Not any more. In the US this hasn't been the case for years since 2019 [1], and in Europe a similar requirement will take power in 2025 at the latest [2].

There is no choice any more if you cater to either markets: either you're compliant or you can and will get fined to oblivion.

[1] https://www.latimes.com/politics/story/2019-10-07/blind-pers...

[2] https://en.wikipedia.org/wiki/European_Accessibility_Act



That first link doesn't say what you claim it does.

SCOTUS rejected hearing the case and has let the 9th circuit decision stand for now. That means the ruling ONLY applies in areas of the US that fall under the 9th circuit. Further, if SCOTUS chooses to hear the case in the future, they may well overturn the 9th circuit decision.

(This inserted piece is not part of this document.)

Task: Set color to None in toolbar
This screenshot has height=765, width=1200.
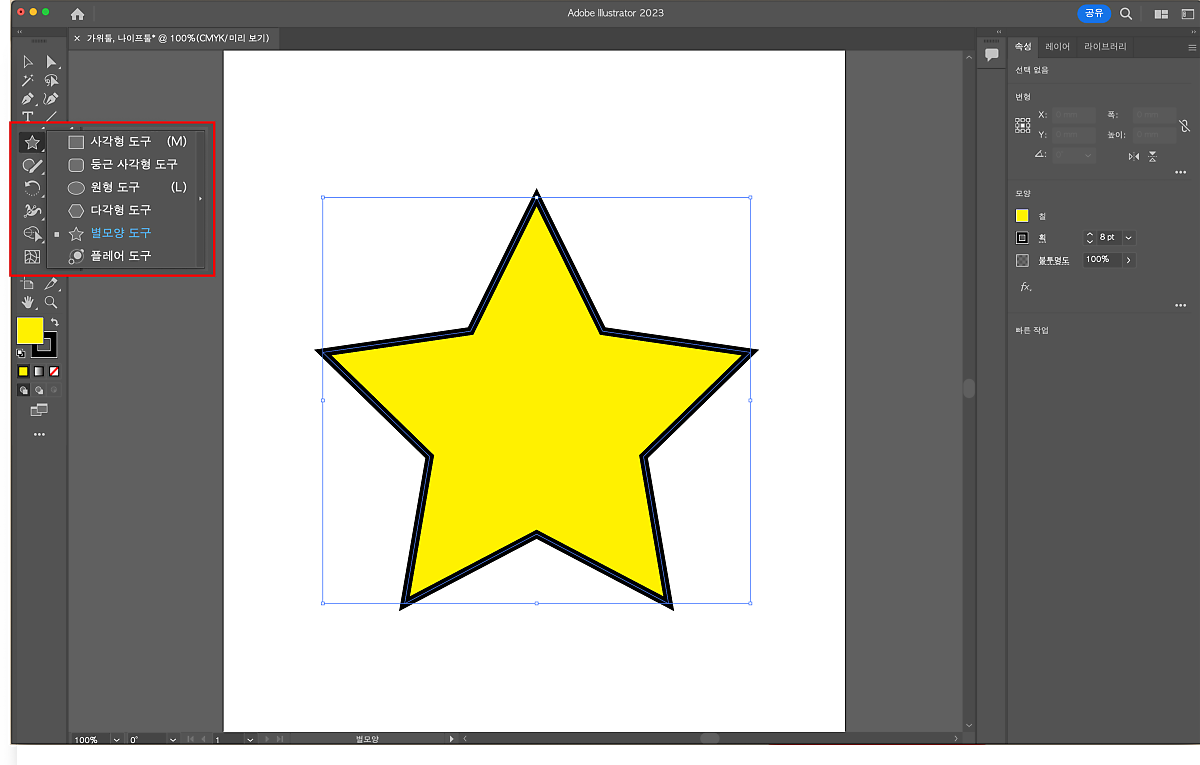Action: 54,371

As they point out in that article, this decision would instantly make hundreds of thousands of business non-compliant and open them up to being destroyed by accessibility lawsuits.

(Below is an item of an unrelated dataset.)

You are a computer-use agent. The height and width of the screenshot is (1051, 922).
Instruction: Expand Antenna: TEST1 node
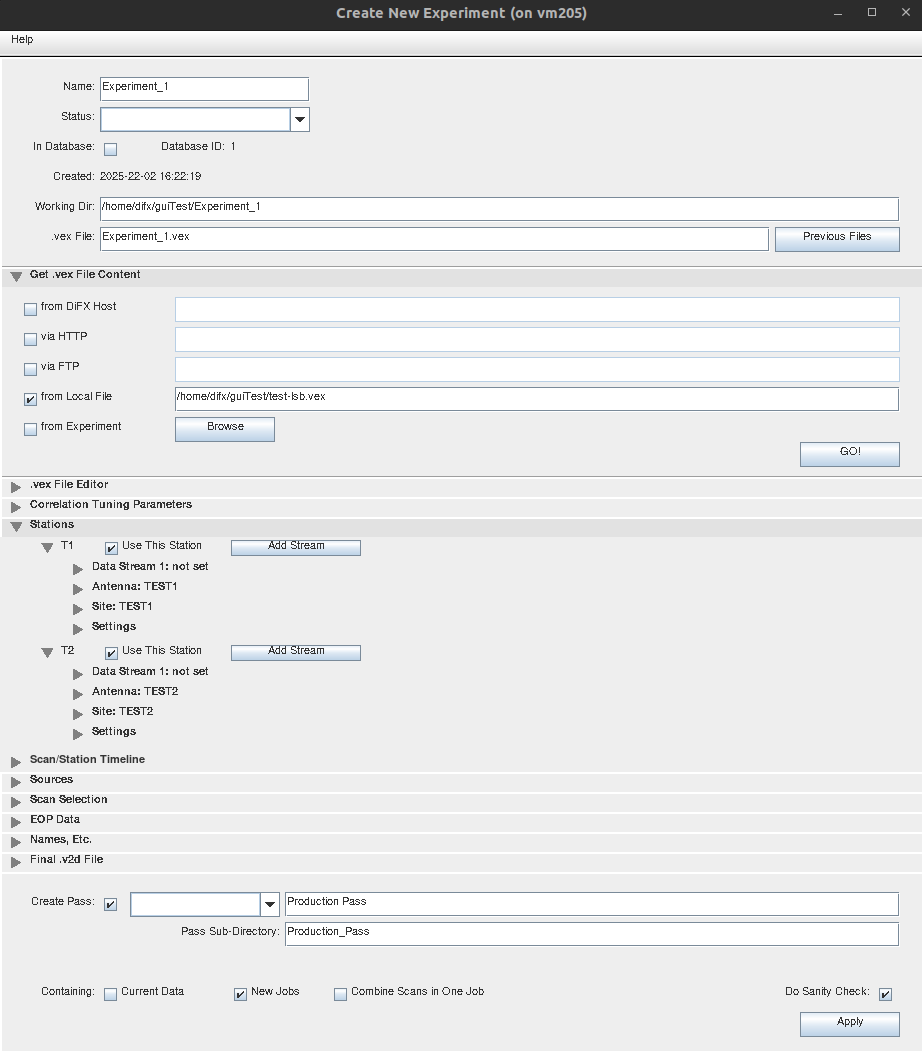(78, 589)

A megacorp will just do the work and write off the expenses.

Small businesses are different. Faced with tens of thousands in expenses, they have two options. The first is that they eliminate their website entirely. This hurts them and almost all of their customers (including disabled people who might have relied on the partially accessible features). The second is to lay off employees to pay for the work. Neither option is very good.


> That means the ruling ONLY applies in areas of the US that fall under the 9th circuit.

Ah, thanks. I'm German, I thought federal court orders were binding for the whole country.

> Small businesses are different.

Actually small businesses are exempt. The EU EEA has a threshold of 10 employees/2 million euros balance, and the US ADA - at least from a quick Google - of 15 employees [1]. If you're hitting either of these thresholds, you're large enough to afford a once-off expense and hell, you should have a couple tens of thousands of dollars in reserve anyway simply because your employees rely on you being able to make payroll even if disaster strikes - even at 10 employees and 3000 dollars per employee in total cost, that's 30k in payroll a month total so you should have 60k in reserve anyway.

For those who don't, well, please don't operate in a way that externalizes costs and risks onto others - no matter if it's disabled people, your employees or your customers.

> Faced with tens of thousands in expenses, they have two options.

A lot of small businesses don't do their own website, they use social media or SaaS providers - Wix, Wordpress, Jimdo, or (for restaurants) Just Eat and their competitors. For them, the SaaS provider does the heavy lifting, and besides: these sites usually don't have much content anyway.